Data records:
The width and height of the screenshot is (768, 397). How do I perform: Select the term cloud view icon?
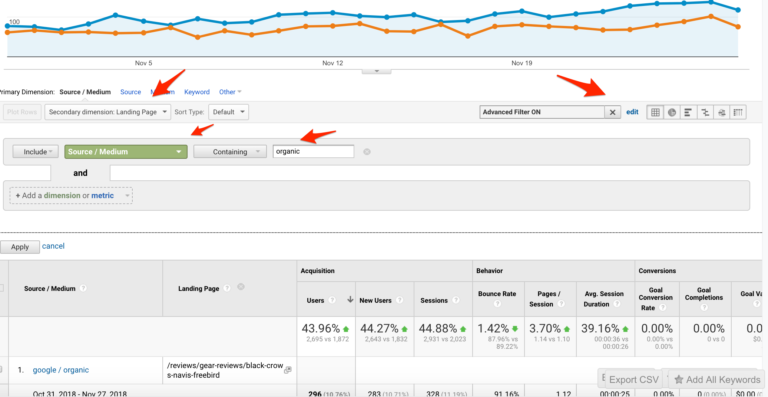(x=721, y=112)
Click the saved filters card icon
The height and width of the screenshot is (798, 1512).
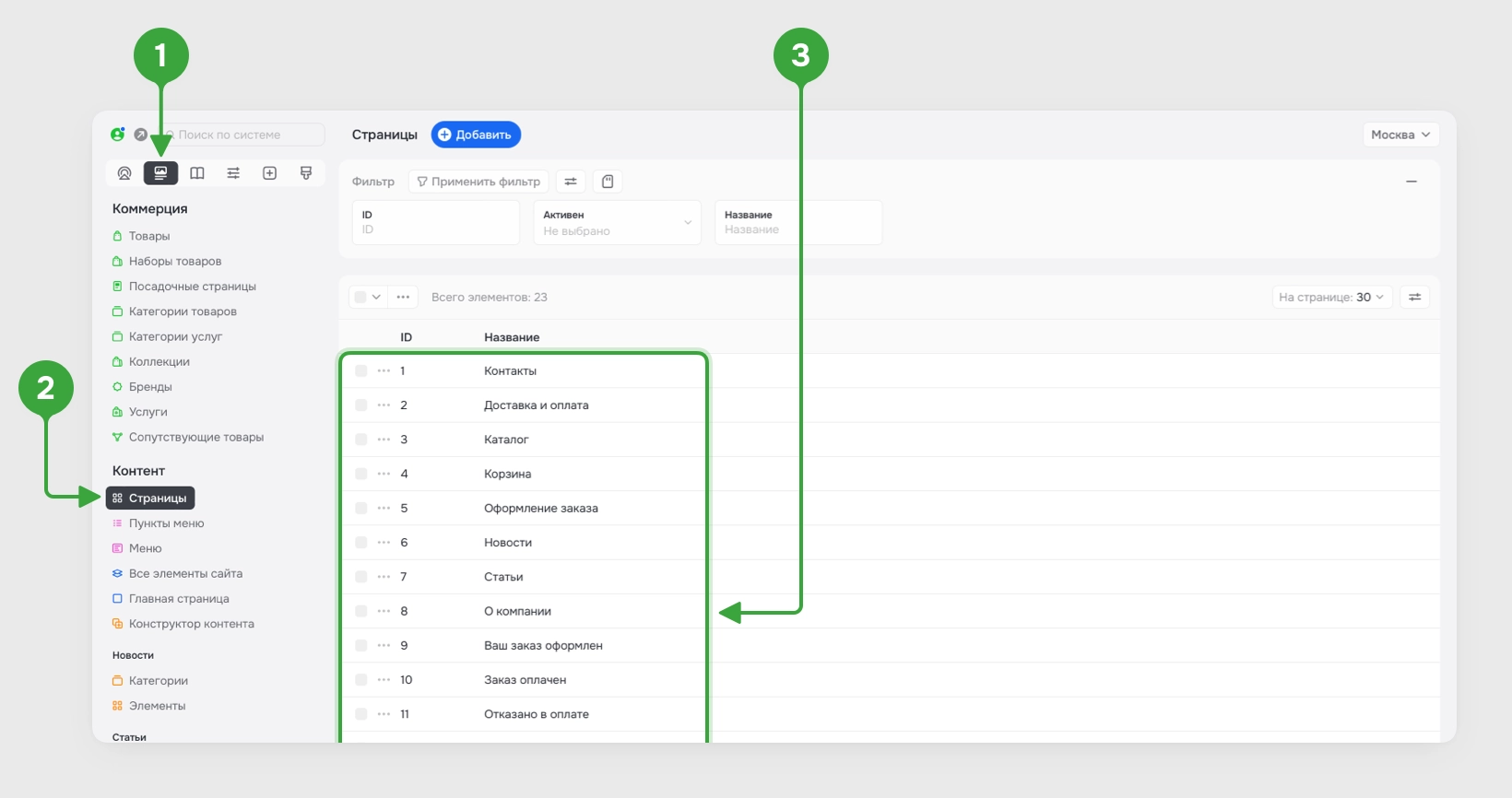pos(608,182)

Exercise details:
Although the records above include pictures, the copy must contain only their exact text.

Exercise answer:
The width and height of the screenshot is (768, 397). How do I perform: Select the term cloud view icon?
(x=721, y=112)
Click the saved filters card icon
The height and width of the screenshot is (798, 1512).
pos(608,182)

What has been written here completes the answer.